Domestic team information
- 1998–1999: Wiltshire

Career statistics
| Competition | LA |
| Matches | 1 |
| Runs scored | 17 |
| Batting average | 17.00 |
| 100s/50s | –/– |
| Top score | 17 |
| Balls bowled | 60 |
| Wickets | – |
| Bowling average | – |
| 5 wickets in innings | – |
| 10 wickets in match | – |
| Best bowling | – |
| Catches/stumpings | –/– |
- Source: Cricinfo, 11 October 2010

= Malcolm Swift =

English cricketer (born 1974)

Malcolm (Mal) Swift (born 21 April 1974) is a former English cricketer. Swift was a right-handed batsman who bowled right-arm medium pace. He was born in Southport, Lancashire.

Swift impressed for Warminster Cricket Club and subsequently made his Minor Counties Championship debut for Wiltshire County Cricket Club in 1998 against Wales Minor Counties Cricket Club. He represented the county in one further Championship match against Berkshire County Cricket Club, which also came in 1998. Swift also represented Wiltshire in the MCCA Knockout Trophy. His debut in that competition came against Herefordshire County Cricket Club in 1998. From 1998 to 1999, he represented the county in 3 further Trophy matches, the last of which came against the Warwickshire Cricket Board.

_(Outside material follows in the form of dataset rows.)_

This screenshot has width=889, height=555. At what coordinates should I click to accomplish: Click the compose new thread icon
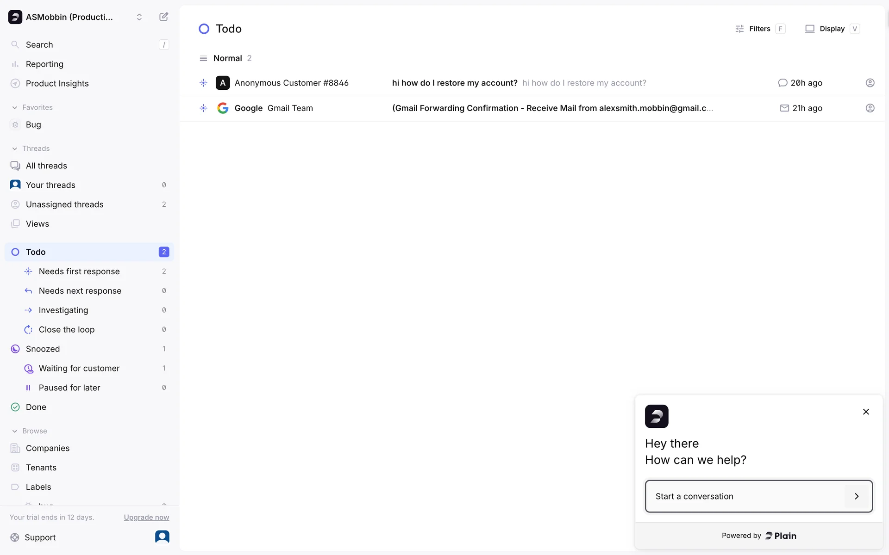click(163, 17)
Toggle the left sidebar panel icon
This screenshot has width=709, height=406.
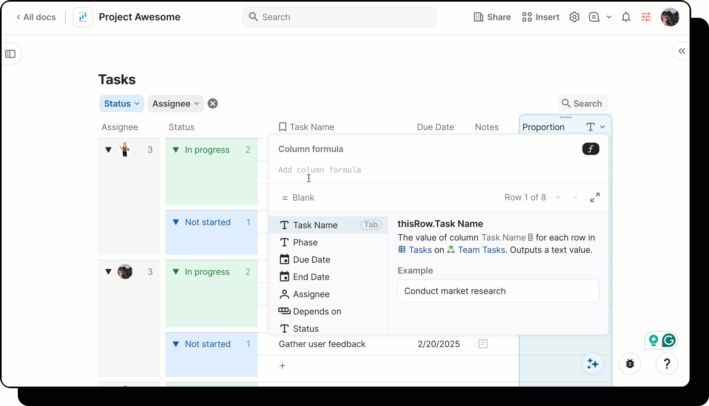(x=11, y=54)
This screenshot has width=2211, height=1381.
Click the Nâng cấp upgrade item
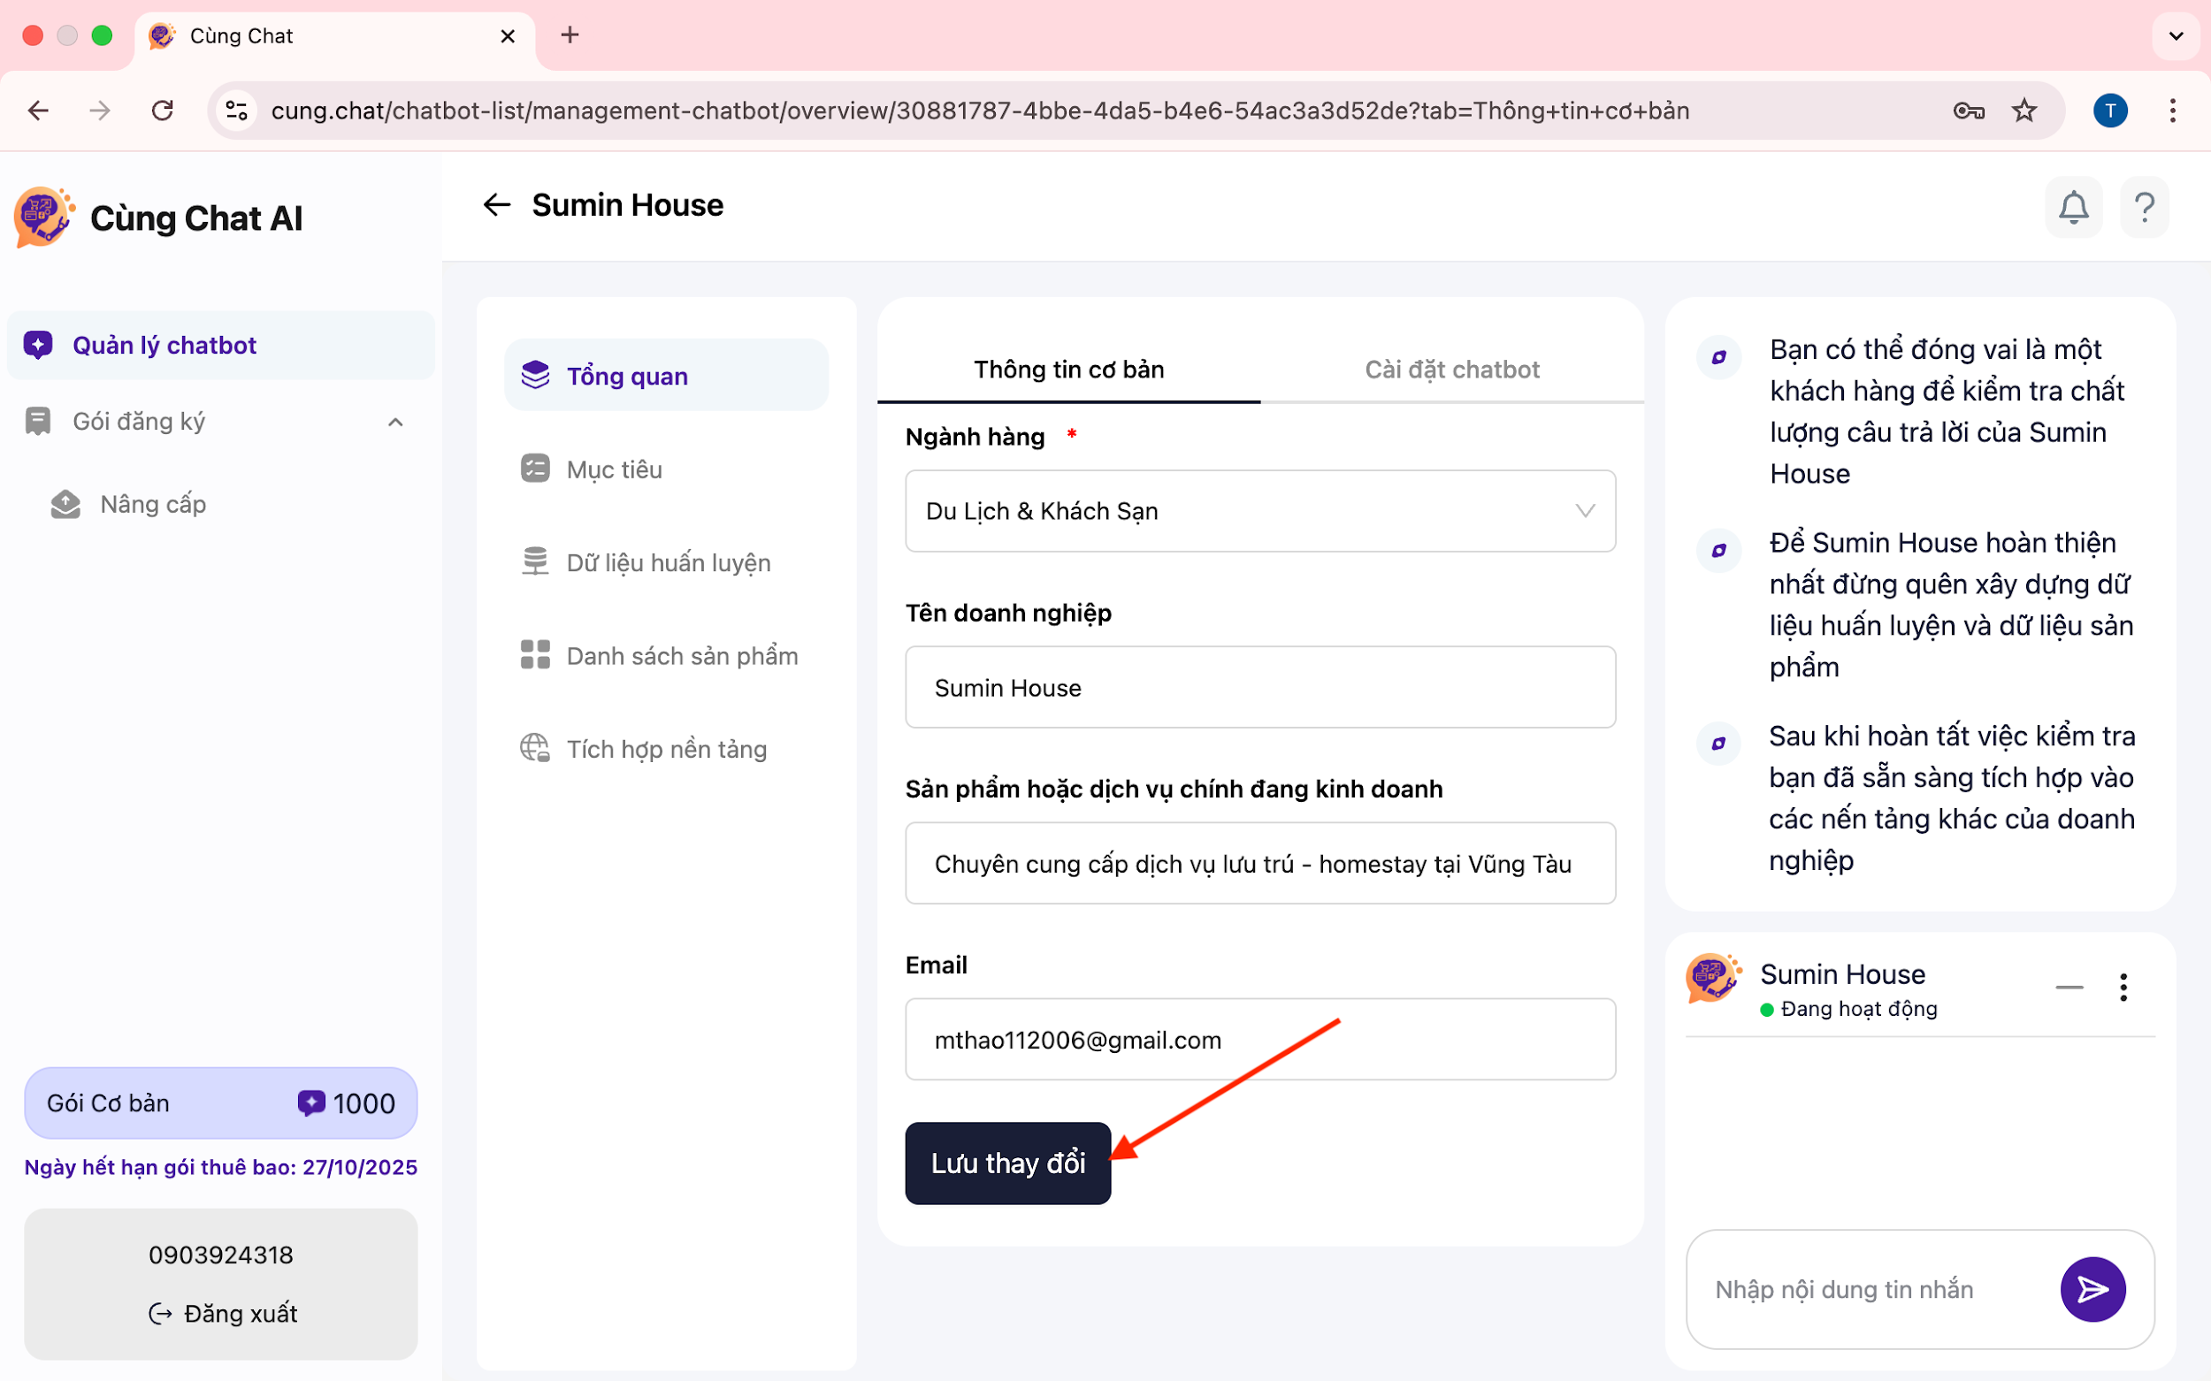coord(153,504)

Swift also represented Wiltshire in a single List A cricket match against Herefordshire County Cricket Club in the 1999 NatWest Trophy. In his only List A match he scored 17 runs.

Swift retired at the end of the 2025 season after representing Ainsdale Cricket Club in Southport for over two decades. He finished with over 11,000 runs & 1,100 wickets.